Travail à faire:
**a)** Répondez aux questions suivantes d'après le texte sur le trafic du port de Calais :
(i) Combien d'unités fret sont passées par Calais en 2019 ?
(ii) Quelle est la capacité du Gothia Seaways en remorques ?
(iii) Combien de remorques l'objectif prévoit-il d'embarquer au cours des douze premiers mois ?
**b)** Citez le passage du texte sur le trafic du port de Calais qui commence par « Pour rappel, le » et se poursuit jusqu'à « s’annonce pas brillante. ».

Texte de l'exercice:

----------

Pour rappel, le nombre d’unités fret passant par Calais, principalement des camions avec chauffeurs, était de 1,99 million en 2017, 1,9 million en 2018, 1,8 million en 2019 et 1,66 million en 2020. Une lente décrue donc, à peine amplifiée par la pandémie de 2020. En revanche, le décrochage du passagers est plus brutal: autour de 9 millions en 2017 et 2018, près de 8,5 millions en 2019… et 3,27 millions seulement en 2020, dont plus de 55 % de conducteurs de poids lourds. De ce côté, la situation reste désespérement atone: le trafic passagers ne remontera pas tant que la situation sanitaire ne sera pas éclaircie. La saison touristique ne s’annonce pas brillante.
Développement du non-accompagné
Le développement des flux de remorques non accompagnées se heurte cependant aux capacités de réception de Douvres. Raison pour laquelle DFDS lance un nouveau service de et à destination de l’estuaire de la Tamise. Initialement annoncé pour le 1er juin, le Gothia Seaways, roulier d’une capacité de 165 remorques dont une dizaine seulement avec chauffeur, ne débutera finalement qu’en juillet sa navette entre Calais et le port anglais de Sheerness situé sur l’estuaire de la Medway, au débouché de celui de la Tamise, à 60 km à l’est du centre de Londres. L’objectif est d’embarquer 55 000 remorques au cours de douze premiers mois. « On pourra désormais transporter une remorque depuis la Turquie jusqu’aux portes de Londres sans passer par la route, grâce à la liaison ferroviaire entre Sète et Calais », souligne Jean-Claude Charlo, directeur général de DFDS France, qui estime que « les remorques non-accompagnées et l’intermodalité, c’est l’avenir! »

----------

Données fournies:
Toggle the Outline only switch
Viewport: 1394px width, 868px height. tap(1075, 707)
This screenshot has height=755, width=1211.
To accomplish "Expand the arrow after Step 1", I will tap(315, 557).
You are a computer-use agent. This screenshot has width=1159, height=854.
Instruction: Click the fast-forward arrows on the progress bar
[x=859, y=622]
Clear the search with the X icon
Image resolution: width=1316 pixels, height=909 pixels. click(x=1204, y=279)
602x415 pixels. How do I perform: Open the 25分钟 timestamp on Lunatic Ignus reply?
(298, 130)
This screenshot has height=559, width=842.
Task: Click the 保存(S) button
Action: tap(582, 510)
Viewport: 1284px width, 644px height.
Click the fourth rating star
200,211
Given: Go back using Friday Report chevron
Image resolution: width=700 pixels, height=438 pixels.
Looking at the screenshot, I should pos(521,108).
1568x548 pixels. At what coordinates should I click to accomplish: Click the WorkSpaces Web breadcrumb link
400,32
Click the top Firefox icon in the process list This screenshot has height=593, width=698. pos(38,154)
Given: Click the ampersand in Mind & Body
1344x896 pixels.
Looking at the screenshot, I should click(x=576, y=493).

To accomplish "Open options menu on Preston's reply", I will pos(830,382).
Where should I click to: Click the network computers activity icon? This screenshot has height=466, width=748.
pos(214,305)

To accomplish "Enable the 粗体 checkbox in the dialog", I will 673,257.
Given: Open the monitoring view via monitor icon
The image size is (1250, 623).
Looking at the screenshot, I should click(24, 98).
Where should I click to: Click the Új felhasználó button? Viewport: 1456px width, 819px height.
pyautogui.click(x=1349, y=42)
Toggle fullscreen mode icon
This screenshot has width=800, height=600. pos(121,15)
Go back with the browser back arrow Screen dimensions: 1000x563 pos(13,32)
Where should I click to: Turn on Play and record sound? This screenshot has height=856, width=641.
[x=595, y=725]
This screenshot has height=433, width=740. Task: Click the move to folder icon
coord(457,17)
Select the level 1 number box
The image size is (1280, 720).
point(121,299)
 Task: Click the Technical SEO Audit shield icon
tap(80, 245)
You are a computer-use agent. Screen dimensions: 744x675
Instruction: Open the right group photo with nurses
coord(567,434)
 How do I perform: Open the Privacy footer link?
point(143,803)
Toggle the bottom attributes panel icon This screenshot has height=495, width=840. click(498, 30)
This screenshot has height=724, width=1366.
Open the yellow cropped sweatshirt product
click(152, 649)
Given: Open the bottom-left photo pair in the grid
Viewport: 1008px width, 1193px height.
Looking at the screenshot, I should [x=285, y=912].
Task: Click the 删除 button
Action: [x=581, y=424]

----------

Résultats:
**a)**
(i) 1,8 million
(ii) 165 remorques
(iii) 55 000 remorques

**b)**
Pour rappel, le nombre d’unités fret passant par Calais, principalement des camions avec chauffeurs, était de 1,99 million en 2017, 1,9 million en 2018, 1,8 million en 2019 et 1,66 million en 2020. Une lente décrue donc, à peine amplifiée par la pandémie de 2020. En revanche, le décrochage du passagers est plus brutal: autour de 9 millions en 2017 et 2018, près de 8,5 millions en 2019… et 3,27 millions seulement en 2020, dont plus de 55 % de conducteurs de poids lourds. De ce côté, la situation reste désespérement atone: le trafic passagers ne remontera pas tant que la situation sanitaire ne sera pas éclaircie. La saison touristique ne s’annonce pas brillante.